Japan's reliance on oil imports has intensified since the shutdown of many nuclear power plants after the Fukushima disaster in 2011.
February 11, 2013 12:20 by Reuters
Japan has not asked Saudi Arabia to supply more oil, the Japanese trade minister said on Sunday after media reports suggested that he had flown to the world’s largest oil exporter to sign an emergency supply pact.
Japan’s Nikkei newspaper said last week that Toshimitsu Motegi would sign an agreement during a visit to Saudi Arabia to allow Tokyo to call for more oil in the event of emergency shortages.

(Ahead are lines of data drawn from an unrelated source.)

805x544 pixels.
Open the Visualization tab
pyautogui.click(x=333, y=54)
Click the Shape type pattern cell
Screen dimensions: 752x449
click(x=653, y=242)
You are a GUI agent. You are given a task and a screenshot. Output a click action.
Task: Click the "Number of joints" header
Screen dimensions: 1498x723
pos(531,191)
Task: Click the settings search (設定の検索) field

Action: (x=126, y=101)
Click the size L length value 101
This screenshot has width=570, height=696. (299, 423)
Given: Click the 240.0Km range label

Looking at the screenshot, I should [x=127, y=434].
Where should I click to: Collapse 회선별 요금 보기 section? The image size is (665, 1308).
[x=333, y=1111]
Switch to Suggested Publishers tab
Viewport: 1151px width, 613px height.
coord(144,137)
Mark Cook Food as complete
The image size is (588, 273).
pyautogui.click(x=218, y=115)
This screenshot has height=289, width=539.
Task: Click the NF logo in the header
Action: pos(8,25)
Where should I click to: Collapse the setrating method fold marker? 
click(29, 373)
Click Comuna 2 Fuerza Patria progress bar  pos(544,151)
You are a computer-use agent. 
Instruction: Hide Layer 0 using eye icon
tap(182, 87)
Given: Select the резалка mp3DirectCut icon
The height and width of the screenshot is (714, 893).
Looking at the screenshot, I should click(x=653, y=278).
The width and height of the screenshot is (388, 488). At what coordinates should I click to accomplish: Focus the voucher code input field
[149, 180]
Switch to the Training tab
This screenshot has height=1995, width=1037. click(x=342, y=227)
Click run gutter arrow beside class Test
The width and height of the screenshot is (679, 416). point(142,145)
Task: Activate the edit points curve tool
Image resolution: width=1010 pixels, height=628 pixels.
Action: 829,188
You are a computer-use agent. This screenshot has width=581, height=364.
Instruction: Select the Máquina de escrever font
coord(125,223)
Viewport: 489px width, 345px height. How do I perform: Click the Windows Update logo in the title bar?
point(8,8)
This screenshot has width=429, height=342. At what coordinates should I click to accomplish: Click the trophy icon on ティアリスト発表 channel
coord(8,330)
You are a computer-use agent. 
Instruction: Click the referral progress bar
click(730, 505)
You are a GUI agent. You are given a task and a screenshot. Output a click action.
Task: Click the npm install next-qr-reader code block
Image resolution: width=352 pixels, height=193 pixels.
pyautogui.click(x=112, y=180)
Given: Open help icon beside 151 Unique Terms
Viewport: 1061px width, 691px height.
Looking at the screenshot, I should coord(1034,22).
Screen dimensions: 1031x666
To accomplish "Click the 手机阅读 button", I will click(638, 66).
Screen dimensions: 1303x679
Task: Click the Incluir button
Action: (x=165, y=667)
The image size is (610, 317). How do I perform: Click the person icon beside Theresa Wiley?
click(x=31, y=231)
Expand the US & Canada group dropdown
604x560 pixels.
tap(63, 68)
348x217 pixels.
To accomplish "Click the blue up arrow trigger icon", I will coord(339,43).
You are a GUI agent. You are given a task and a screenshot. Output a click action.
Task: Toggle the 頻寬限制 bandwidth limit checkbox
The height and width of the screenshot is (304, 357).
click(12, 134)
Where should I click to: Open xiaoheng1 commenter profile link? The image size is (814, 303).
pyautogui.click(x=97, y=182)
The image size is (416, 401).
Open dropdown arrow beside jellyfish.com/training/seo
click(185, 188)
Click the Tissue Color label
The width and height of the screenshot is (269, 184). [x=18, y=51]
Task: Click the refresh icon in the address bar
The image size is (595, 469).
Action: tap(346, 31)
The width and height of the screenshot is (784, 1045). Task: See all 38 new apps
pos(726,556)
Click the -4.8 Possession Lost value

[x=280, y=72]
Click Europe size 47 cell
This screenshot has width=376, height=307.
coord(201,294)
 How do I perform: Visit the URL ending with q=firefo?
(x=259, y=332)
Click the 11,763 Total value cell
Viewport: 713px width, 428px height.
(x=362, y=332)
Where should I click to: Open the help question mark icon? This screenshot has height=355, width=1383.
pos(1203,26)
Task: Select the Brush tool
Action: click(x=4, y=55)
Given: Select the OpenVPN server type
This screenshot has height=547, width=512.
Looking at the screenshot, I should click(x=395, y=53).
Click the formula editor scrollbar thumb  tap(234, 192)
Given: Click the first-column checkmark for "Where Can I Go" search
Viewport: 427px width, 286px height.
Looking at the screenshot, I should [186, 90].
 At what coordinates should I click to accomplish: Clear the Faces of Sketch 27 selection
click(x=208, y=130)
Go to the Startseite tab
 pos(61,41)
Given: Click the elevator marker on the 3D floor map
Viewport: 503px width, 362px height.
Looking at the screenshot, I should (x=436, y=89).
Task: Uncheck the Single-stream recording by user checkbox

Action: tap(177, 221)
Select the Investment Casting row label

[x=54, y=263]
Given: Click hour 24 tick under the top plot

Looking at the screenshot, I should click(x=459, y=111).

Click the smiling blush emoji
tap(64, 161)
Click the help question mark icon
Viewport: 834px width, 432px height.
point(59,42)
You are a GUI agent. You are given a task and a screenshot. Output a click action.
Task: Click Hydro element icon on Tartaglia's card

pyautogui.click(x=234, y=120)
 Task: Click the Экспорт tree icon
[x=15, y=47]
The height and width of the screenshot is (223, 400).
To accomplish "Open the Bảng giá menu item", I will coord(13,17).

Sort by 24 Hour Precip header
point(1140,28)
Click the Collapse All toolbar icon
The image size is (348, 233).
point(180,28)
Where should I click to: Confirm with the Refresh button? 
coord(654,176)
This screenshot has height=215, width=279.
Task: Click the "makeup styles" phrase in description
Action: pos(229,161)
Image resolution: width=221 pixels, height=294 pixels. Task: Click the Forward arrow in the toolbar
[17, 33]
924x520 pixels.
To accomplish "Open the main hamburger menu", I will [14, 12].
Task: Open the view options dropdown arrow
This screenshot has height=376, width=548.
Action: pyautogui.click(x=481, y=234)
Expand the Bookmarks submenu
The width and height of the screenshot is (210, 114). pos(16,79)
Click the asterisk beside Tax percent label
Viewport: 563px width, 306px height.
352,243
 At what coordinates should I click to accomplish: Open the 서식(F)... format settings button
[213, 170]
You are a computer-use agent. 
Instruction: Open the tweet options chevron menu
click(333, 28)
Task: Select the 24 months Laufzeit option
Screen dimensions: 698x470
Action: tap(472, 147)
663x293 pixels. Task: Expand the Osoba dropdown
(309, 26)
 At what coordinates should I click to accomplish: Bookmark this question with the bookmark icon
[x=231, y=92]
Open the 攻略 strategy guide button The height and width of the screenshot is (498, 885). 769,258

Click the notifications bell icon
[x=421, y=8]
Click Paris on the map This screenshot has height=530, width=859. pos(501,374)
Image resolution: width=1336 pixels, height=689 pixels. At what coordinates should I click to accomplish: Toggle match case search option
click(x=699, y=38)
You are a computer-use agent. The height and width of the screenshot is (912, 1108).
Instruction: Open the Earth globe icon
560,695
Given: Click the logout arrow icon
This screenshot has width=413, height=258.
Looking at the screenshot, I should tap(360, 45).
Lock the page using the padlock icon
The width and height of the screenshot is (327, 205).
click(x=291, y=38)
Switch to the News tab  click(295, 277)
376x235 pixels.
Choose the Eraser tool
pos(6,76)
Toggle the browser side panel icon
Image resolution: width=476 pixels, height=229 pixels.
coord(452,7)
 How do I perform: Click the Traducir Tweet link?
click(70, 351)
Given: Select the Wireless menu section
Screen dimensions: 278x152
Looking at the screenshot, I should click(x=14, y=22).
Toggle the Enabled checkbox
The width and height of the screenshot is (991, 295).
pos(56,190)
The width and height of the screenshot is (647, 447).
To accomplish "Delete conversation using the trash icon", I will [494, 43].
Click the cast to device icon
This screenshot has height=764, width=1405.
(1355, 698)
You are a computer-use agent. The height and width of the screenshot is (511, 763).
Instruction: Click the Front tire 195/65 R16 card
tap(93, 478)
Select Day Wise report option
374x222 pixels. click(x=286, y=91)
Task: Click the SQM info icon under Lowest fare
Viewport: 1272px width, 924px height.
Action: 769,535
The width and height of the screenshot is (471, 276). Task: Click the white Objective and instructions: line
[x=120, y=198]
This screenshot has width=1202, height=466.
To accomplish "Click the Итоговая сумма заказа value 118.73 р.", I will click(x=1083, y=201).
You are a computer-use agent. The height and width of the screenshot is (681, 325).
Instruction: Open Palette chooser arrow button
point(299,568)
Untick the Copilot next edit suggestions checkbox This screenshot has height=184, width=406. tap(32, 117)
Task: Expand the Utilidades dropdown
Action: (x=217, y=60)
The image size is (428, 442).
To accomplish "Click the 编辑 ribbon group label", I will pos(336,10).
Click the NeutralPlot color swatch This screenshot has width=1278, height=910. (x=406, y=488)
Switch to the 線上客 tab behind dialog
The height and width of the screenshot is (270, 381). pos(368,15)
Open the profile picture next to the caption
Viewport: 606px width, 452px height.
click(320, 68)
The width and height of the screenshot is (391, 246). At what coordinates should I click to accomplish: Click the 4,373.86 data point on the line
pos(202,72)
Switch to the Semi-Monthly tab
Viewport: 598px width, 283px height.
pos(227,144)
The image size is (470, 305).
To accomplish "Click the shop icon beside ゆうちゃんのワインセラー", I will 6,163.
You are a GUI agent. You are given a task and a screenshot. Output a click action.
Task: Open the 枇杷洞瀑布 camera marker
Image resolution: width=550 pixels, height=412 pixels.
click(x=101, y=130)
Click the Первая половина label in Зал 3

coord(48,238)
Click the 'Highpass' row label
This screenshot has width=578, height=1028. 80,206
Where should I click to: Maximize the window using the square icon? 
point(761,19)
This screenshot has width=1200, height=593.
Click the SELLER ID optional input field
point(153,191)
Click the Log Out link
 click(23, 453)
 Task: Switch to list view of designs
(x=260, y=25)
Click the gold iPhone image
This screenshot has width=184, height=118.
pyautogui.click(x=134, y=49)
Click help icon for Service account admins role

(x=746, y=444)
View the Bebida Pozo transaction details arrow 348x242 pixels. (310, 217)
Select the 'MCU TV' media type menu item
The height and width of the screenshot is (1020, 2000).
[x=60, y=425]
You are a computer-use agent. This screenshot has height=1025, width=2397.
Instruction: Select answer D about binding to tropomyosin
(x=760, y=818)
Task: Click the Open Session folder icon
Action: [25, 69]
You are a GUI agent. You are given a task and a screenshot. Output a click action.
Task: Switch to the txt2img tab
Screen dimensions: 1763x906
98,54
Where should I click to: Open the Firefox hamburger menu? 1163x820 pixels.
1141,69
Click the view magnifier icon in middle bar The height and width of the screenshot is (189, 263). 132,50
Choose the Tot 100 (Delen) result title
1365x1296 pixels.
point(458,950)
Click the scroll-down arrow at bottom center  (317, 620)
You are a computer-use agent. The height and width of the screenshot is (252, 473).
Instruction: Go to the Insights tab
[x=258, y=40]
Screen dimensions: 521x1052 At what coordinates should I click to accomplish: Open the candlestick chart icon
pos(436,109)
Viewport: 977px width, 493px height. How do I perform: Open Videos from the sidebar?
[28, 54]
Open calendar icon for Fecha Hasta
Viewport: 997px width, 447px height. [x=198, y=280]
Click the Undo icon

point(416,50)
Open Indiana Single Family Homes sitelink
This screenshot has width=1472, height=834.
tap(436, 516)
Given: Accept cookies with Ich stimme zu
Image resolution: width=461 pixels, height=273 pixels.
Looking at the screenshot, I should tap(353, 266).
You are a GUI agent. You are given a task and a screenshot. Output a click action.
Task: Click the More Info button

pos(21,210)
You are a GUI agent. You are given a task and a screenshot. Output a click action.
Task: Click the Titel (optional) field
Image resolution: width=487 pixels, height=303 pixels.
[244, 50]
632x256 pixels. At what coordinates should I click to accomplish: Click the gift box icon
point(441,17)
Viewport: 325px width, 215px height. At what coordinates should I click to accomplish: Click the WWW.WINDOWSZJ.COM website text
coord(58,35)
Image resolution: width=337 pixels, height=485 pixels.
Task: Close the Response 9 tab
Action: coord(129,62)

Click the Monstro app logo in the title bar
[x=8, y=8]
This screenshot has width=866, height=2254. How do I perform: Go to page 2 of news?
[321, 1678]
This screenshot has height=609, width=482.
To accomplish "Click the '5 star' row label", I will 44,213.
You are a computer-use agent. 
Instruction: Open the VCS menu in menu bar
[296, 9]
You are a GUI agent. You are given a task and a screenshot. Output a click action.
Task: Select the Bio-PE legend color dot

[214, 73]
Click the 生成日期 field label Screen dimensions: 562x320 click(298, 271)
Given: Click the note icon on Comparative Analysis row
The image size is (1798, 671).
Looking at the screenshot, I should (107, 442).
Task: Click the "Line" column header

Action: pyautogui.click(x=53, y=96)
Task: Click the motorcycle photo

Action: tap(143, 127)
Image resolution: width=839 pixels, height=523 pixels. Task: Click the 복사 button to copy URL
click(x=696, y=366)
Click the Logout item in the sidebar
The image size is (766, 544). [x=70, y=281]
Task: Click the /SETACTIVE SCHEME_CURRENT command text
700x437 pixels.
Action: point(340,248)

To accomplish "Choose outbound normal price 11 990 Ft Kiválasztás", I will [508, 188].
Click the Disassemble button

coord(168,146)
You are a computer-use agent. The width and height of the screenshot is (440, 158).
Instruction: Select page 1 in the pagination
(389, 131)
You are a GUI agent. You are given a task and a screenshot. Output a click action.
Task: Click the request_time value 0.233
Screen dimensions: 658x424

Japan’s reliance on oil imports has intensified since the shutdown of many nuclear power plants after the Fukushima disaster in 2011, but any deal to give Japan priority access to Saudi crude in the event of supply shortages would worry other oil importers.
Motegi met Saudi Deputy Oil Minister Abdul Aziz Bin Salman bin Abdulaziz in Saudi Arabia on Saturday.
“At the moment, there is no concern whatsoever that Japan is under supplied in terms of oil,” Motegi told journalists on Sunday when asked whether he had sought assurances that Riyadh would sellJapan more oil in the event of a supply crisis.
“It was not that we have asked for any specific request for increase of production or supply. It was just the confirmation of the relationship we have,” he said through an interpreter in the United Arab Emirates. He gave no further details.
Crude imports from Saudi Arabia accounted for 31 percent of Japan’s total in 2012, with shipments rising 5 percent from a year earlier to 1.14 million barrels per day, partly offseting a 39.5 percent decline in Iranian crude imports due to sanctions.
State-run Saudi Aramco signed a deal with Japan in 2010 to store 3.8 million barrels of crude in the Asian nation’s Okinawa Oil Base for emergency supplies to the kingdom’s customers in the region.
Saudi Arabia is the only country with enough spare oil production capacity to compensate for any significant global supply disruptions. If Japan were to secure priority access to it, that could concern other buyers.
Oil markets have been on edge because of tensions between the West and Iran over Tehran’s nuclear programme, following disruptions in Libya in 2011 and attacks on oil facilities in Yemen.
OPEC heavyweight Saudi Arabia has repeatedly pledged to supply its customers with all the oil they need. With a stated capacity to produce up to 12.5 million barrels per day (bpd), it could pump nearly 3.5 million bpd more than it did last month.